We should treat our adolescent children as God treats us – after all, we are His children (Jn. 1:12-13; Rom. 8:16; 1 Jn. 3:1). God loves and cares for us regardless of our attitudes and behavior. He sets boundaries for us and lets us know the consequences for obedience and disobedience. He lets us make our own decisions and learn how to live for Him through our experiences. We should do likewise as parents, giving our teenagers more responsibility each year so they learn to make decisions and become mature adults. Remember, parents can be likened to birds that are preparing their young to fly – but we can’t do it for them.
Don’t exasperate your teenage children with unreasonable demands, undue harshness or constant nagging (Eph. 6:4; Col. 3:21). Instead, be firm but reasonable, treat them with dignity and respect, and have empathy by trying to see life from their perspective. Identify the important issues and confront them, letting the others go. Begin treating them as young adults, as their childish days are behind them – they are no longer infants (1 Cor. 13:11; Heb. 5:12-14).
The task of training children is ending, and they are now old enough to take more responsibility for themselves. If we teach our pre-teens to choose the right path in life, then they are more likely to remain on it when they are older (Prov. 22:6).
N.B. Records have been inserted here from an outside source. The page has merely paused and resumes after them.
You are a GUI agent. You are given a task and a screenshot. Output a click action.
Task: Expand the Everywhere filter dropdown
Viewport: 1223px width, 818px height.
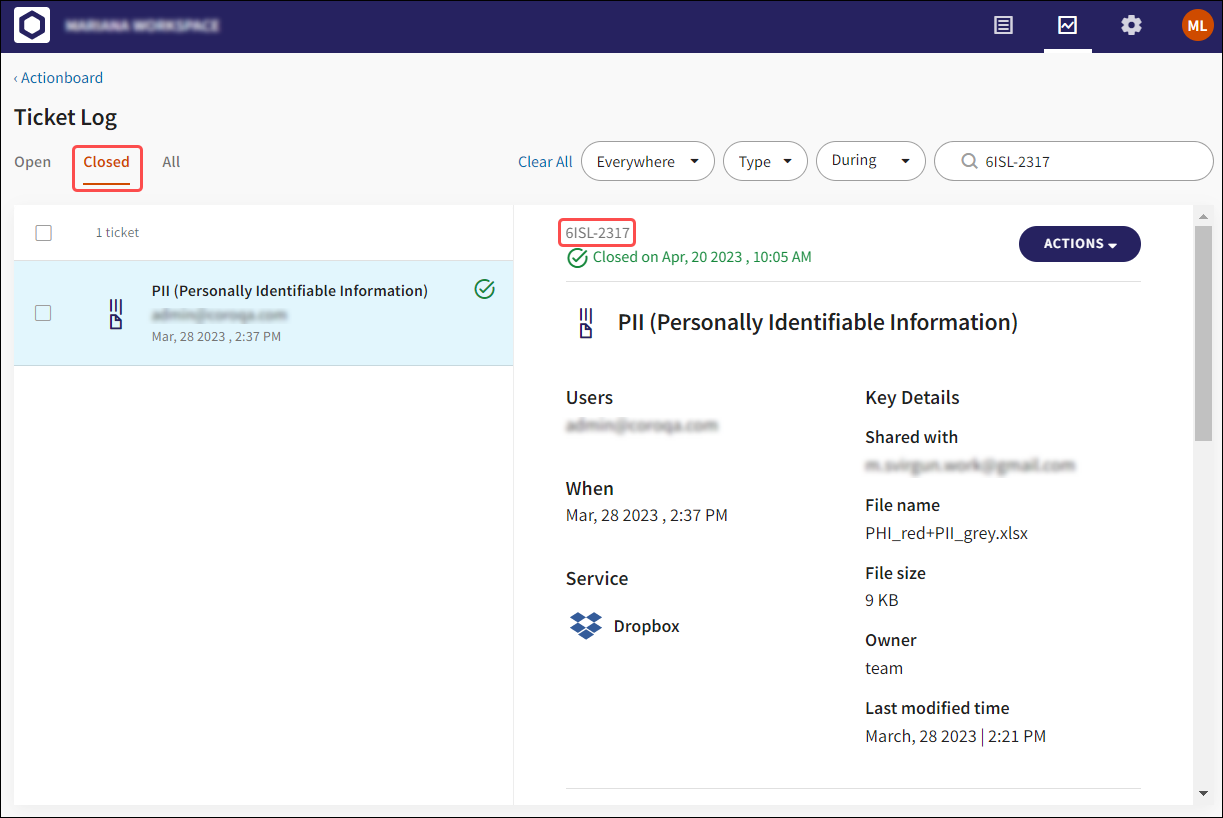pyautogui.click(x=647, y=161)
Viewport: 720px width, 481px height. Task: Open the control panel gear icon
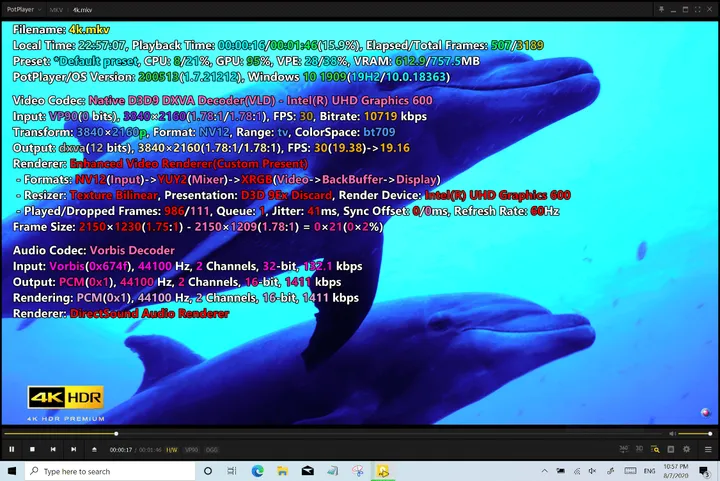click(x=686, y=449)
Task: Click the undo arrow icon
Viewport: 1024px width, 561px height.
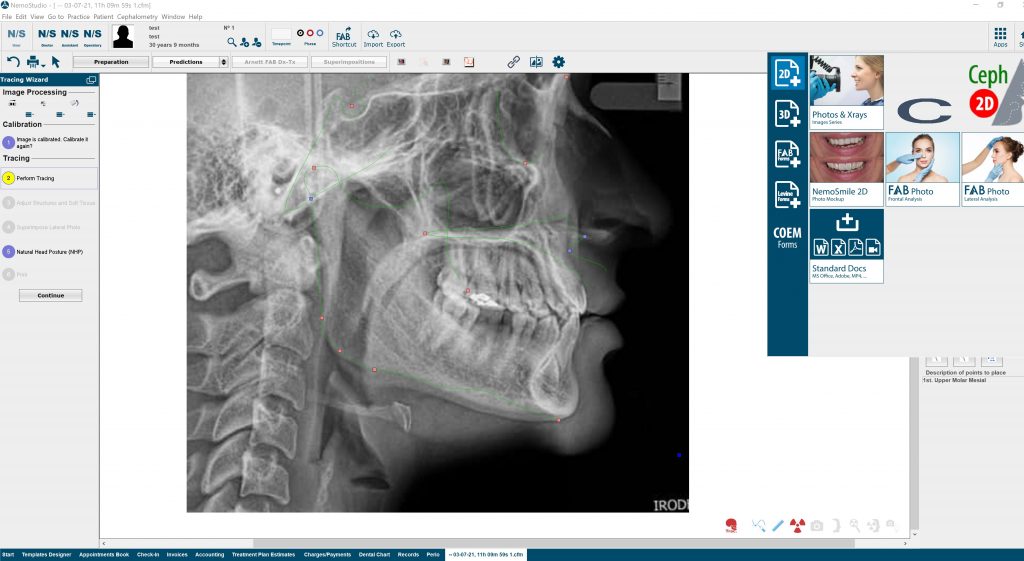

Encourage your teenager’s self-esteem by showing affection, praising positive behavior, and recognizing efforts and achievements. We all need encouragement (Heb. 10:25).
Don’t give up on your adolescent children. Be patient like the Lord, and like the father of the prodigal son (Lk. 15:11-32; 2 Pet. 3:9). You must be prepared to let them go their own way and make choices that you may not like. Most importantly, pray that your teenagers would seek the Lord’s will for them and follow it, make wise decisions and be ambassadors for Christ (2 Cor. 5:20).
Those of us who are not parents of teenagers should be good examples and mentors for them. Teens need recognition and affirmation. Their parents need encouragement and support.